The projects, located in New York and Tennessee, will focus on developing advanced machinery for efficient and low-cost harvesting, collection, and transportation of high-quality bioenergy feedstocks.
The State University of New York—College of Environmental Science and Forestry of Syracuse, New York will receive up to $3.5 million to lower the delivered cost of short rotation woody crops; rapidly, accurately, and reliably assess feedstock quality; and improve harvest and preprocessing operations to produce feedstocks that meet key biorefinery partner specifications.
The University of Tennessee of Knoxville, Tennessee will receive up to $3.5 million to study how blending feedstocks could play a role in increasing the amount of available feedstock within a given delivery radius.

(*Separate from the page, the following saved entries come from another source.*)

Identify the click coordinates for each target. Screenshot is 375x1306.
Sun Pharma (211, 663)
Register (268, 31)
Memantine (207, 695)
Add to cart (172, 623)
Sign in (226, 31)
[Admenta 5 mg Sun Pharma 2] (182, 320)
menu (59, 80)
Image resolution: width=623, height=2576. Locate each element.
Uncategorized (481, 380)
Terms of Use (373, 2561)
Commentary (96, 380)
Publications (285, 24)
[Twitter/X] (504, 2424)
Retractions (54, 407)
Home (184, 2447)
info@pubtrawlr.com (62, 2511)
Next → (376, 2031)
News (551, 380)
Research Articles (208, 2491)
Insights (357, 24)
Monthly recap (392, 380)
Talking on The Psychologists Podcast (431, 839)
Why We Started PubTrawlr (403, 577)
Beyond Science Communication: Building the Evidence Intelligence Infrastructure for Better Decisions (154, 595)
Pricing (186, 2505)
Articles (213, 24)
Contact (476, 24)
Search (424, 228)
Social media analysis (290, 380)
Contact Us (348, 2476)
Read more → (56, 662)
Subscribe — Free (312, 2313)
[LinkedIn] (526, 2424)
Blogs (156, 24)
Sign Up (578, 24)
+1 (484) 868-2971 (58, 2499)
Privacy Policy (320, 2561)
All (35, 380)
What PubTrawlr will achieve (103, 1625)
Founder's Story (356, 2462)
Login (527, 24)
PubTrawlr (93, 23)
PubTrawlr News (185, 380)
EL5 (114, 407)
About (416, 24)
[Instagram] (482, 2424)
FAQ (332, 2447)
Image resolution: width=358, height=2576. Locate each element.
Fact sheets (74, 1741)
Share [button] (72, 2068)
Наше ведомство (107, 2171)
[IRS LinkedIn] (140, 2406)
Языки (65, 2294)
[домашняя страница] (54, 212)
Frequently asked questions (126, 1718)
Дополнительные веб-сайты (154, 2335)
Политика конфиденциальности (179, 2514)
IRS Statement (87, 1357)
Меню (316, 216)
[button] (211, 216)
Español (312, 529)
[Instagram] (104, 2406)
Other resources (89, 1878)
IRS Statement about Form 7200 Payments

The project will develop and demonstrate a state-of-the-art biomass processing depot to reduce sources of variation along the supply chain of multiple, high-impact biomass sources (pine and switchgrass) and deliver a consistent feedstock optimized for performance.
The Energy Department’s Office of Energy Efficiency and Renewable Energy accelerates the development and deployment of energy efficiency and renewable energy technologies and market-based solutions that strengthen U.S. energy security, environmental quality, and economic vitality.